It was a busy time for Green Hippo as we dived right into the NEC Showcase after our successful stint at LDI over in Las Vegas!

Following our collaboration at the DSE and InfoComm tradeshows earlier this year, NEC invited us, Green Hippo, to showcase our playback and mapping solutions at their annual Showcase event in New York on the 26th / 27th October 2016. Every year the show aims to give visitors first-hand experience in the latest display technologies and solutions in the industry. Our Technical Director Sean Westgate, Head of Sales Tim Riley and Product Manager Ryan Brown were at hand to explain details of our systems and demonstrate its usage on a demo station.

This time rather than driving large videowalls the focus was on NECs new range of laser projectors. 6 NEC 8k Laser projectors were mapped onto a giant 8ft apple fed from Hippotizer TAIGA media server. The stunning centrepiece, a fitting homage to New York City, featured custom graphic art that showcased the city’s personality and culture.

The latest incarnation of our SHAPE software (version 2.0 has just been released to public beta) was used to both plan the project through the projector case study capabilities and also used during setup to warp and blend the different projectors to create one seamless projection. Jon9 of the HoloNyne Corporation created the visual content, produced at a stunning 4096 x 2900 pixels, as a reflection of life in New York.

Projection Case Study


The concept was finalised late summer; the giant model apple was to be suspended from the ceiling and specially commissioned content would complete warp it in projection. NEC’s new PX803UL was selected with a powerful 8k laser source and a wide range of lenses. After supplying a 3D model of the apple and the space, we set to work with SHAPE to virtually test different projection scenarios and define the hanging points, coverage and overlaps for the individual projectors.
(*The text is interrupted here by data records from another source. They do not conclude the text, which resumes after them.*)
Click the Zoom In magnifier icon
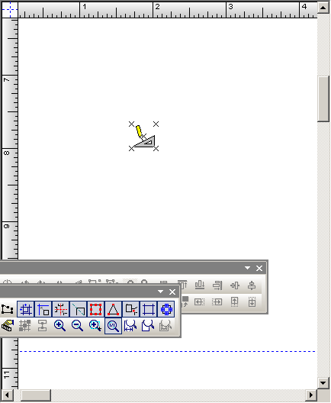This screenshot has width=331, height=403. (59, 326)
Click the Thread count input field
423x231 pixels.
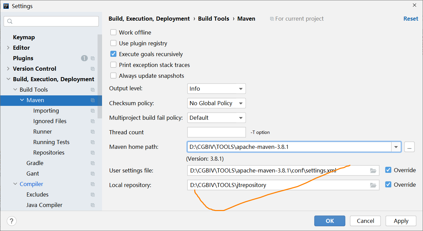pos(217,132)
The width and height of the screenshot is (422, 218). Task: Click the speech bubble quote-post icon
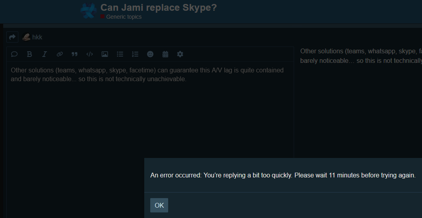(x=14, y=54)
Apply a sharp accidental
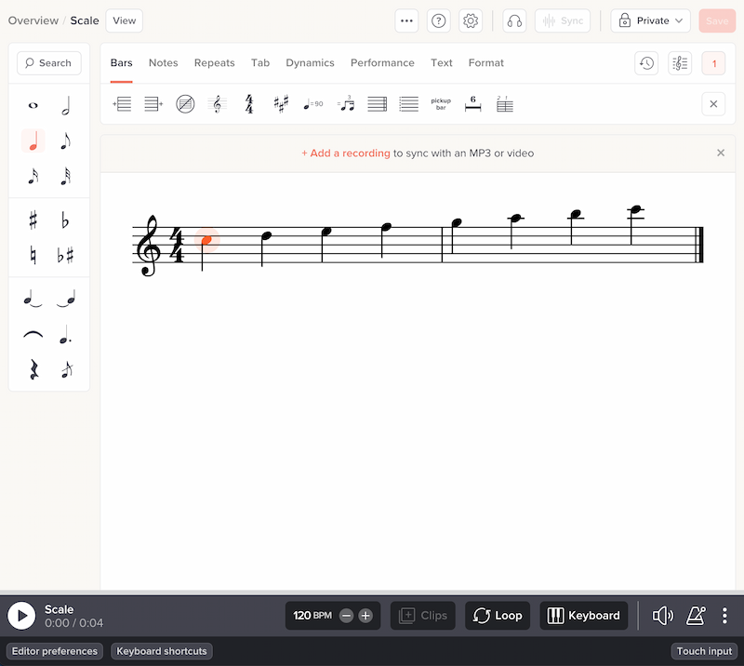Screen dimensions: 744x666 click(33, 220)
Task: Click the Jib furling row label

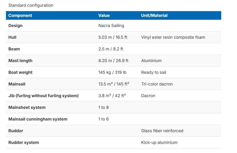Action: [x=43, y=96]
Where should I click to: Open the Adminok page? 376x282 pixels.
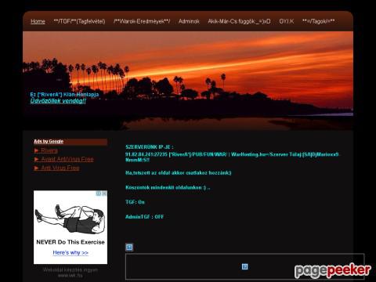(x=189, y=21)
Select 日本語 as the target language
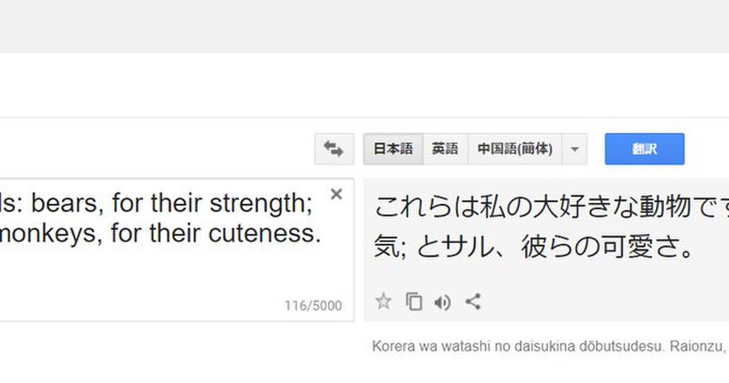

Not only could SHAPE precisely specify the location and angle for each projector, it could also determine where the black level spill might end up and rotate the entire rig to avoid hitting other projection surfaces. We decided to go with a total of 6 projectors, 5 around the top perimeter, with a 6th sitting on the floor shooting vertically up. A single Hippotizer TAIGA sporting 6 outputs would be able to deliver the entire projection with each output at a full 1920 x 1200 pixels.

Making a Mark

Usually when projection mapping objects the model has distinct corners or edges that can be used to align the projector to match the virtual and real-world objects. This process is called alignment, and it involves picking points on the 3d model then “teaching” the system where in the real world those points can be found.

At 4-6 points the system has enough information to work out where the projector is placed and the kind of lens it will fit. Edges and corners are easier to work with, but a curved shape like an apple was quite a challenge.

After some research, we decided to create artificial parkers that would be placed on the apple and in the model. Those can then be used to go through the alignment process and once complete the markers can be removed.

Jon9 from the Holonyne corporation was the content creator for the apple. We decided to use a simple spherical mapping technique to UV map the model, similar to how a world map is put onto a globe. Imagine a sweet wrapper, which is a rectangle, wrapped around a ball. The centre is fairly straight, but at the top and bottom you need to pinch the paper and scrunch it up. This is how a 2D image of 4096 x 2900 pixels would be mapped onto the apple.


Things never quite go according to plan and during set up it was necessary to move the truss higher than originally planned. However, the projectors could be dropped on vertical bars, so in the end they hung at the right angle in the circle but lower than originally envisaged. As SHAPE decouples the physical set up from the content creation, this was not a problem. Thanks to the markers created the projectors would find their home and then with some warping and masking the final touches were applied. To keep itself mobile SHAPE enables a completely network-based workflow with a laptop acting as the controller, connecting to the Hippotizer media server in real-time to configure the mapping.

Jon9 delivered all the content and it was quickly ingested on the Hippotizer TAIGA system. A 24 minute loop was programmed to cycle throughout the event, showing logo animations interspersed with Jon9’s trademark graphic art using New York as a theme.


Par4Keet driving LED

We also provided the playback solution for one of the LED screens on display. The Par4Keet video player from the AVIary range provided easy to use and instant playback, showing its strength by resizing existing content of various resolution and aspect ratio onto a bespoke resolution in real-time.

Utilising it’s power and flexibility, videos of varying resolutions and aspect ratios were scaled and placed onto NECs stunning new LED wall. As those functions could be done in real-time, specific content did not need to be created. Videos and images were re-used and simply scaled and positioned to fit the custom 2:1 aspect ratio screen.

The show was a fantastic success with over 700 attendees registered over two days, showing great growth over the previous year. The apple created a focal centre piece, dazzling and amazing visitors with a bright, high resolution image.